Go version

go version go1.24.4 darwin/arm64

Output of go env in your module/workspace:

none

What did you do?

https://github.com/open-telemetry/opentelemetry-go-contrib/issues/5946#issuecomment-3028290240

What did you see happen?

Please check the relevant links.

What did you expect to see?

What I want to confirm is whether it is a underlying error, or if it is an issue arising from improper usage.

Comment From: dr2chase

@neild, @rsc, maybe this is for you?

Comment From: flc1125

@seankhliao I think this issue might not be related to user habits and should not have been closed.

When we call request.WithContext, most users are not aware that they need to execute request.ParseMultipartForm.RemoveAll(). This situation essentially goes beyond the scope of any framework.

Go provides these capabilities but does not offer best practices. Users thus don't understand how to properly handle them.

Improper handling may even lead to IO saturation, causing service abnormalities.

Therefore, I suggest reopening the issue to obtain further information.

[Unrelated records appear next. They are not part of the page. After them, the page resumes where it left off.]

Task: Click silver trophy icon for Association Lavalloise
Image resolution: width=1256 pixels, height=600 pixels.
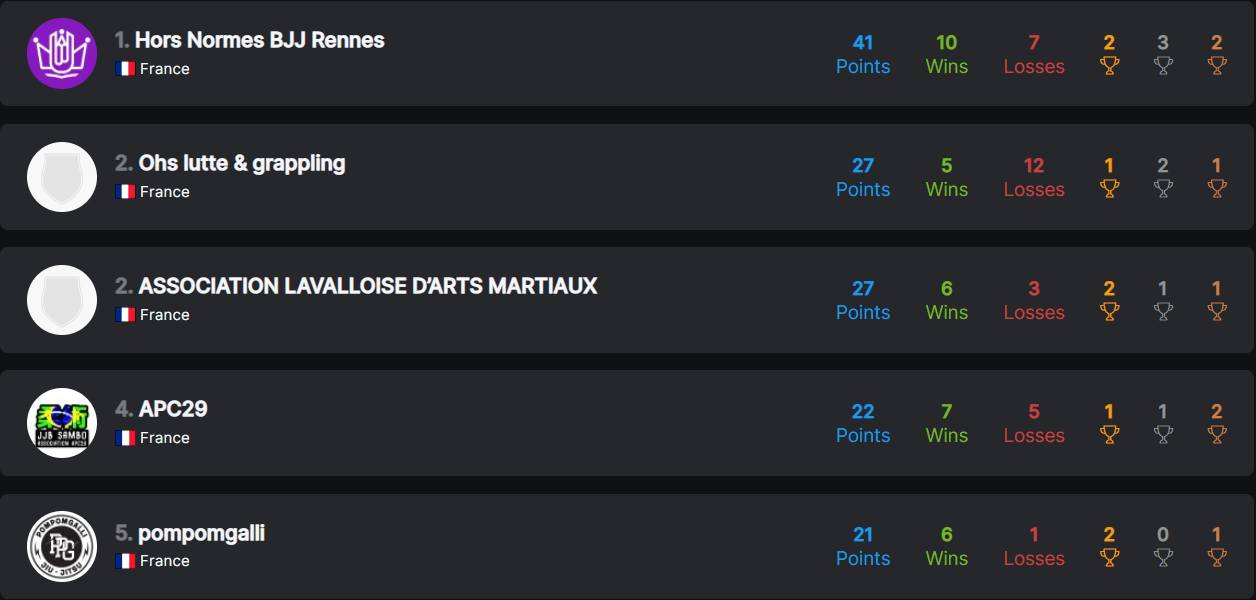Action: 1162,311
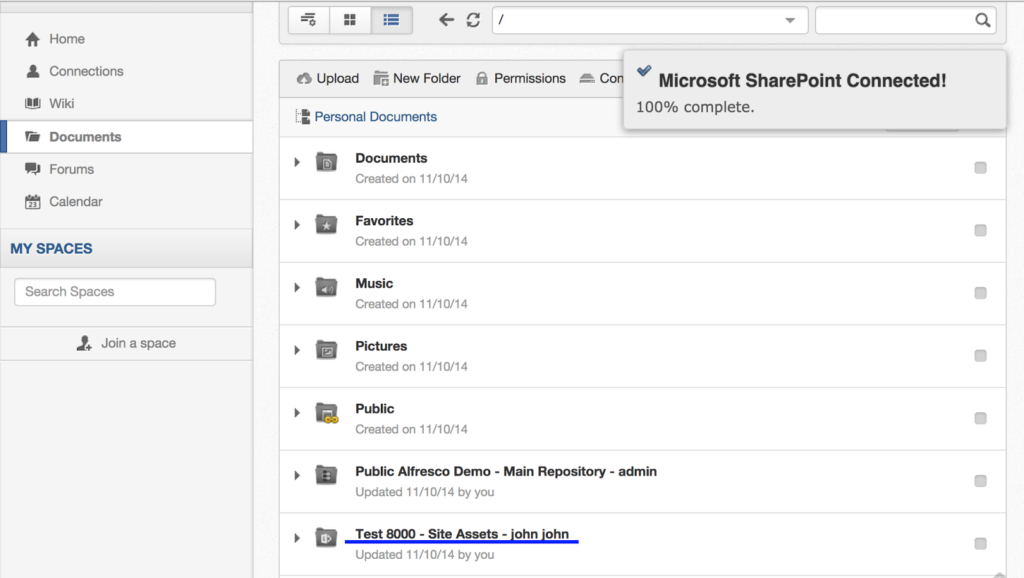Select the Pictures folder checkbox
The height and width of the screenshot is (578, 1024).
tap(980, 355)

The following situations exist (tested and confirmed):

  1. We executed request.WithContext() before executing request.ParseMultipartForm, but did not manually call RemoveAll on the new Request—it will be unable to delete the files;
  2. We executed request.WithContext() before executing request.ParseMultipartForm, and manually called RemoveAll on the new Request—it will delete the files;
  3. We executed request.WithContext() after executing request.ParseMultipartForm, and did not manually call RemoveAll on the new Request—it will delete the files.

Comment From: neild

Sorry for the delay in responding.

Let me preface this by saying that everything around multipart forms and http.Request is unfortunate, but changing anything is difficult without breaking existing use cases.

There are several Request fields and methods which deal with multipart form parsing, either explicitly or implicitly:

  1. Request.ParseMultipartForm parses a multipart form, which may result in some amount of form content being stored as temporary files on disk. A number of Request methods call ParseMultipartForm implicitly.
  2. Request.MultipartForm is a field containing the parsed multipart form.
  3. Request.WithContext makes a shallow copy of a request, copying over the previous MultipartForm value.
  4. Request.Clone makes a deep copy of a request. Confusingly, I think it makes a deep copy of the in-memory parts of the MultipartForm but retains the same on-disk files. (This isn't relevant to the current discussion, just mentioning it for completeness.)

In addition, there's an interaction with the HTTP server: When a server handler returns, if the Request passed to the handler has a MultipartForm field set the server calls MultipartForm.RemoveAll to delete the on-disk temporary files.

So if a middleware handler calls Request.WithContext, passes the new Request to a subsidiary handler, and the subsidiary handler calls Request.ParseMultipartForm (implicitly or explicitly), the server will not automatically delete the on-disk temporary files for the form after the handler returns, because the original request passed to the handler does not have its MultipartForm field set. The form parsing happened in a copy of that request, and the server doesn't know about that copy.

Changing this behavior seems complicated and subtle. Perhaps we could have some form of cleanup mechanism that spans cloned requests? I'm not sure what that would look like.

Working with the existing behavior (unfortunate though it may be), I'd recommend that a middleware layer that clones the request passed to a subsidiary handler either call MultipartForm.RemoveAll itself after the subsidiary handler returns, or copy the cloned Request.MultipartForm value back to the original request before returning.